Infine, fa piacere osservare come finalmente si sia riaccesa la luce su una delle scrittrici più interessanti della letteratura italiana e mondiale. Era dovuto a Laudomia Bonanni, alla sua preziosa scrittura ed alla ricchezza di contenuti che caratterizza le sue opere letterarie, dalle quali promana un forte messaggio di libertà, di pace, di solidarietà ed umanità. Come pure è commovente la dedica che sul libro Gianfranco Giustizieri ha inteso riservare alla memoria di Teresa Cepparulo, vittima del terremoto dell’Aquila, perita sotto le macerie in via Campo di Fossa. Insegnante elementare, bibliotecaria della Scuola “Edmondo De Amicis”, Teresa Cepparulo aveva collaborato con passione alla ricerca di documenti professionali e di vita riguardanti la scrittrice, conservati nell’archivio storico della scuola. Gianfranco Giustizieri è nato all’Aquila nel 1946. Ha svolto interamente nella scuola la sua attività lavorativa.

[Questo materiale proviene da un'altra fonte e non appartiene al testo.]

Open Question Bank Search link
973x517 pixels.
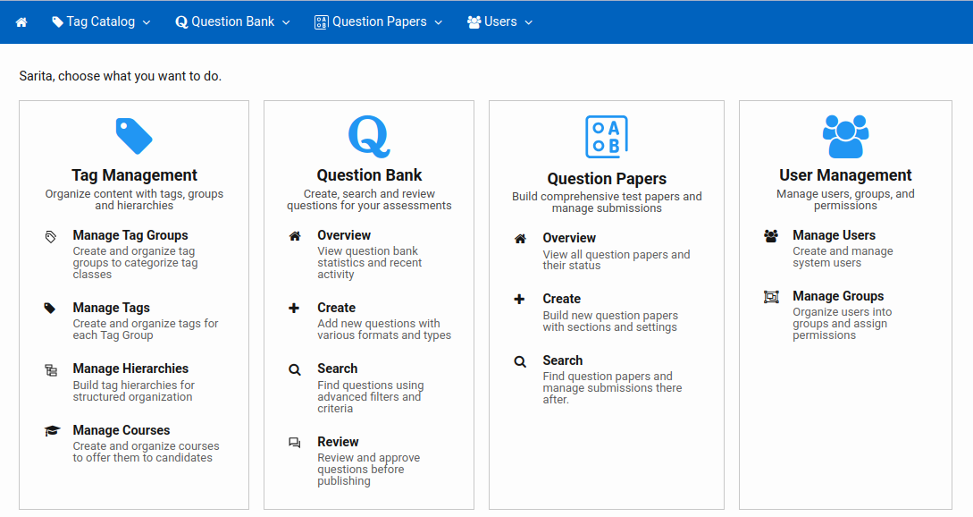click(337, 369)
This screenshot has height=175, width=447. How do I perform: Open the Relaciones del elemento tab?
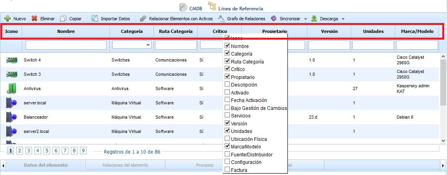point(125,165)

Ha ricoperto diversi incarichi istituzionali e pubblici, nell’area amministrativa, umanistica e pedagogica. Studioso della cultura letteratura italiana, specializzato nelle riviste della prima metà del Novecento, ha tenuto sulla materia l’insegnamento universitario. Autore di numerose pubblicazioni, ha curato la costituzione dell’archivio di Laudomia Bonanni ed è vice presidente dell’Associazione Internazionale intitolata alla grande scrittrice aquilana, nata per la diffusione, la conoscenza e la traduzione delle sue opere.